You can by introducing a variable to the base class, so the memory footprint stays the same. By setting the flag you force calling the derived or the base class implementation.

#include <iostream>

class Base {
public:
    Base() : m_useDerived(true)
    {
    }

    void setUseDerived(bool value)
    {
        m_useDerived = value;
    }

    void whoami() {
        m_useDerived ? whoamiImpl() : Base::whoamiImpl();
    }

protected:
    virtual void whoamiImpl() { std::cout << "I am Base\n"; }

private:
    bool m_useDerived;
};

class Derived : public Base {
protected:
    void whoamiImpl() {
        std::cout << "I am Derived\n";
    }
};

Base* object;

int main() {
    object = new Derived; //assign a new Derived class instance
    object->whoami(); //this prints "I am Derived"
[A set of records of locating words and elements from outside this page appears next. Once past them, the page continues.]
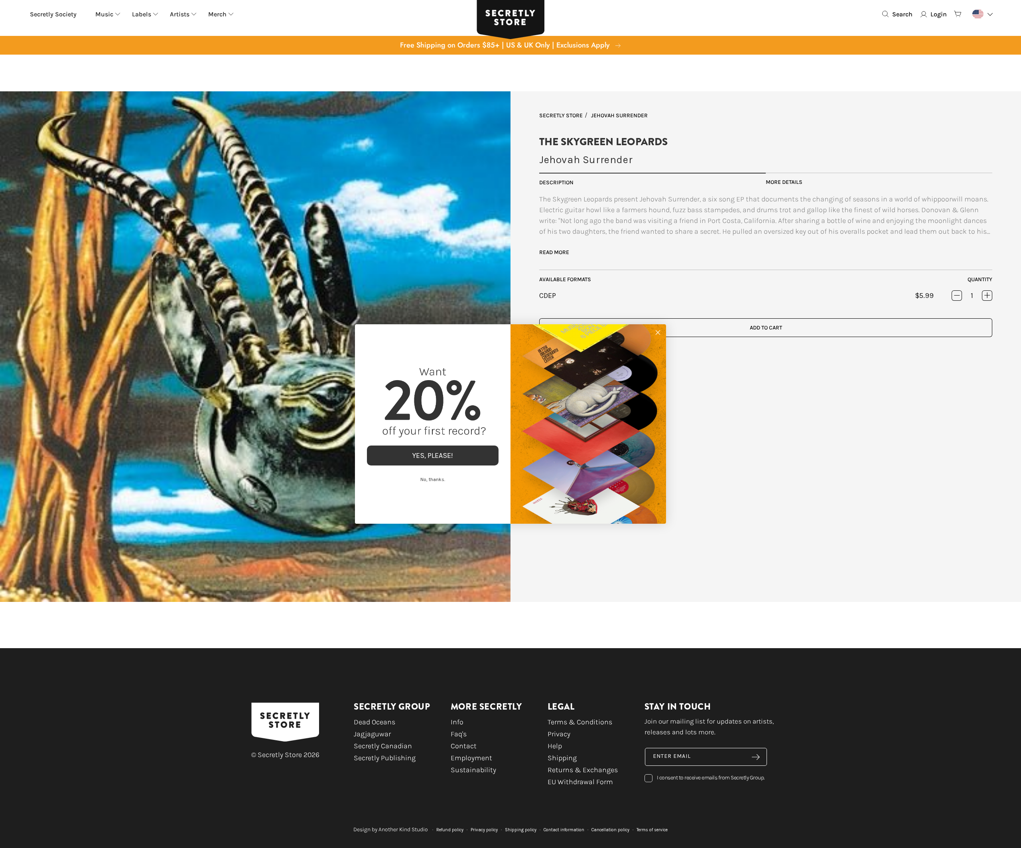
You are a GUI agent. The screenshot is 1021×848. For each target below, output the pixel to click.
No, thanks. (432, 479)
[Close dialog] (658, 332)
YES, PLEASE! (432, 455)
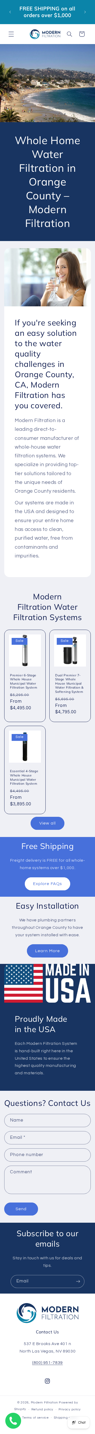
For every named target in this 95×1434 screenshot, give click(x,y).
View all (47, 823)
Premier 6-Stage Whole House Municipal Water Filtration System (23, 681)
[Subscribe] (78, 1281)
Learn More (47, 951)
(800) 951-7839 (47, 1362)
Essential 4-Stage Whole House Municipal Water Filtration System (24, 777)
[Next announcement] (85, 12)
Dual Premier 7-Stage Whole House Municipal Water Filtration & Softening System (69, 683)
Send (21, 1209)
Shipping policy (66, 1417)
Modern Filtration (44, 1402)
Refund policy (42, 1409)
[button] (11, 34)
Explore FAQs (47, 884)
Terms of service (35, 1417)
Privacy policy (70, 1409)
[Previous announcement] (10, 12)
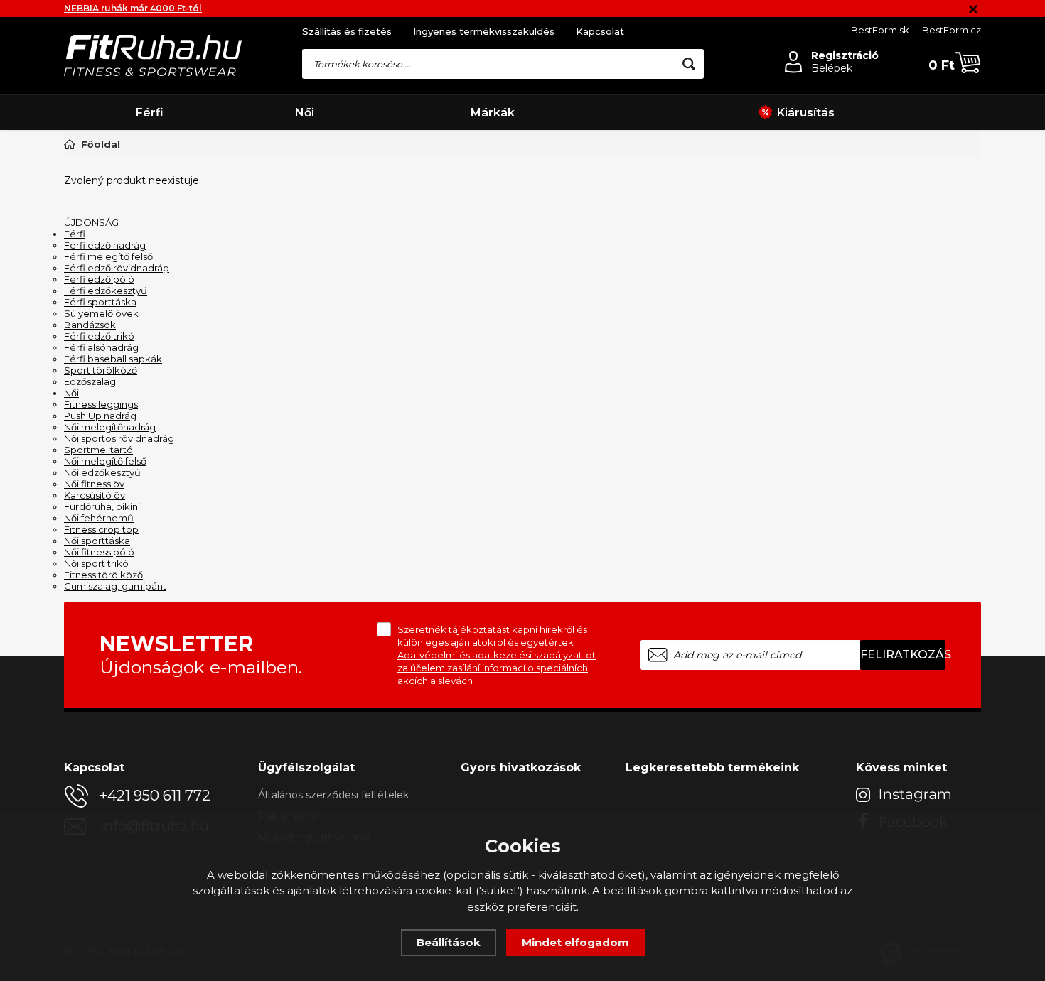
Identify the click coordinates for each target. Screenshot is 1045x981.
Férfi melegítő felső (108, 256)
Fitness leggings (101, 404)
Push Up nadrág (100, 415)
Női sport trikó (96, 563)
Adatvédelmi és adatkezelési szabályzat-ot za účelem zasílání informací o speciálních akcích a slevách (496, 667)
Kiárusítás (806, 112)
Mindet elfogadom (575, 942)
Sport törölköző (100, 370)
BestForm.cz (951, 30)
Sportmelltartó (98, 449)
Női (304, 112)
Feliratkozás (902, 654)
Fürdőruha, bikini (102, 506)
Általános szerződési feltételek (333, 794)
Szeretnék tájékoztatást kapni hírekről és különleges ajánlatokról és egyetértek (496, 655)
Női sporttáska (97, 540)
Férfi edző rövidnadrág (116, 267)
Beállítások (449, 942)
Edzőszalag (90, 381)
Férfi (150, 112)
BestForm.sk (880, 30)
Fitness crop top (101, 529)
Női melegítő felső (105, 461)
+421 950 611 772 (155, 795)
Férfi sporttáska (100, 302)
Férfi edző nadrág (105, 245)
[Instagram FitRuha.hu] (905, 793)
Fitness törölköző (103, 574)
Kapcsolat (600, 31)
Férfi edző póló (99, 279)
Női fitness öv (94, 483)
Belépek (831, 68)
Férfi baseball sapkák (113, 358)
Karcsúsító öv (94, 495)
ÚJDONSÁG (91, 222)
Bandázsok (90, 324)
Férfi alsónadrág (101, 347)
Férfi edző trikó (99, 336)
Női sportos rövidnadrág (119, 438)
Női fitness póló (99, 552)
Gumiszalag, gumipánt (115, 586)
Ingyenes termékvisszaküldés (483, 31)
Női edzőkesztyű (102, 472)
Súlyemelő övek (101, 313)
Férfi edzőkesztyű (105, 290)
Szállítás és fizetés (347, 31)
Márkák (493, 112)
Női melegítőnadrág (110, 427)
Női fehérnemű (99, 518)
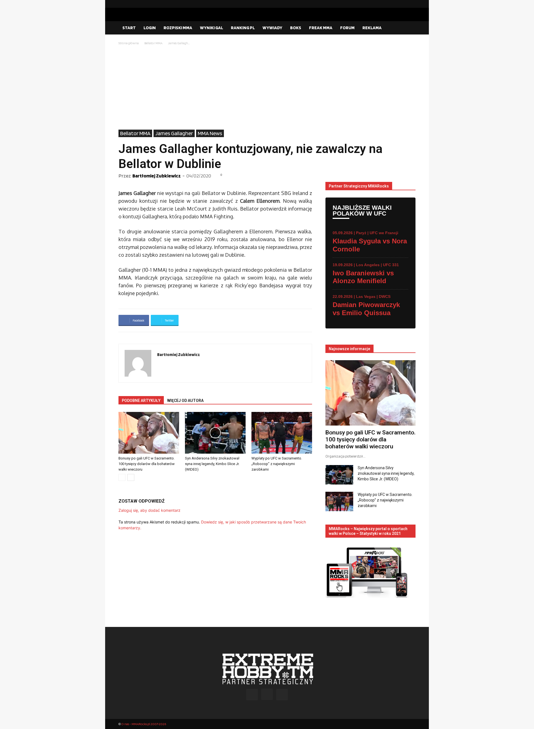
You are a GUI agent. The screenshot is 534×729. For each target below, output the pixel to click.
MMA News (210, 133)
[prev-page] (121, 477)
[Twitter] (411, 4)
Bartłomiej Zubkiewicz (156, 176)
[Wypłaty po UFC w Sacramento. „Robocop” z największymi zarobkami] (281, 433)
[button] (409, 28)
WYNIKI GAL (211, 27)
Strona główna (128, 43)
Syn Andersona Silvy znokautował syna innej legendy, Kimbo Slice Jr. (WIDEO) (212, 463)
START (129, 27)
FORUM (347, 27)
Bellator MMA (153, 43)
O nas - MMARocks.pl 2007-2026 (143, 724)
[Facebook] (393, 4)
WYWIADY (272, 27)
    object->setUseDerived(false);
    object->whoami(); //should print "I am Base"

    return 0;
}

Answer 5

In addition to other answers, you could use function pointers (or any wrapper on them, like std::function) to achieve the necessary bevahior:

void print_base(void) {
    cout << "This is base" << endl;
}

void print_derived(void) {
    cout << "This is derived" << endl;
}

class Base {
public:
    void (*print)(void);

    Base() {
        print = print_base;
    }
};

class Derived : public Base {
public:
    Derived() {
        print = print_derived;
    }
};

int main() {
    Base* b = new Derived();
    b->print(); // prints "This is derived"
    *b = Base();
    b->print(); // prints "This is base"
    return 0;
}

Also, such function pointers approach would allow you to change any of the functions of the objects in run-time, not limiting you to some already defined sets of members implemented in derived classes.

Answer 6

I suggest you use the Strategy Pattern, e.g.

#include <iostream>

class IAnnouncer {
public:
    virtual ~IAnnouncer() { }
    virtual void whoami() = 0;
};

class AnnouncerA : public IAnnouncer {
public:
    void whoami() override {
        std::cout << "I am A\n";
    }
};

class AnnouncerB : public IAnnouncer {
public:
    void whoami() override {
        std::cout << "I am B\n";
    }
};

class Foo
{
public:
    Foo(IAnnouncer *announcer) : announcer(announcer)
    {
    }
    void run()
    {
        // Do stuff
        if(nullptr != announcer)
        {
            announcer->whoami();
        }
        // Do other stuff
    }
    void expend(IAnnouncer* announcer)
    {
        this->announcer = announcer;
    }
private:
    IAnnouncer *announcer;
};


int main() {
    AnnouncerA a;
    Foo foo(&a);

    foo.run();

    // Ready to "expend"
    AnnouncerB b;
    foo.expend(&b);

    foo.run();

    return 0;
}

This is a very flexible pattern that has at least a few benefits over trying to deal with the issue through inheritance:

• You can easily change the behavior of Foo later on by implementing a new Announcer
• Your Announcers (and your Foos) are easily unit tested
• You can reuse your Announcers elsewhere int he code

I suggest you have a look at the age-old "Composition vs. Inheritance" debate (cf. https://www.thoughtworks.com/insights/blog/composition-vs-inheritance-how-choose)

ps. You've leaked a Derived in your original post! Have a look at std::unique_ptr if it is available.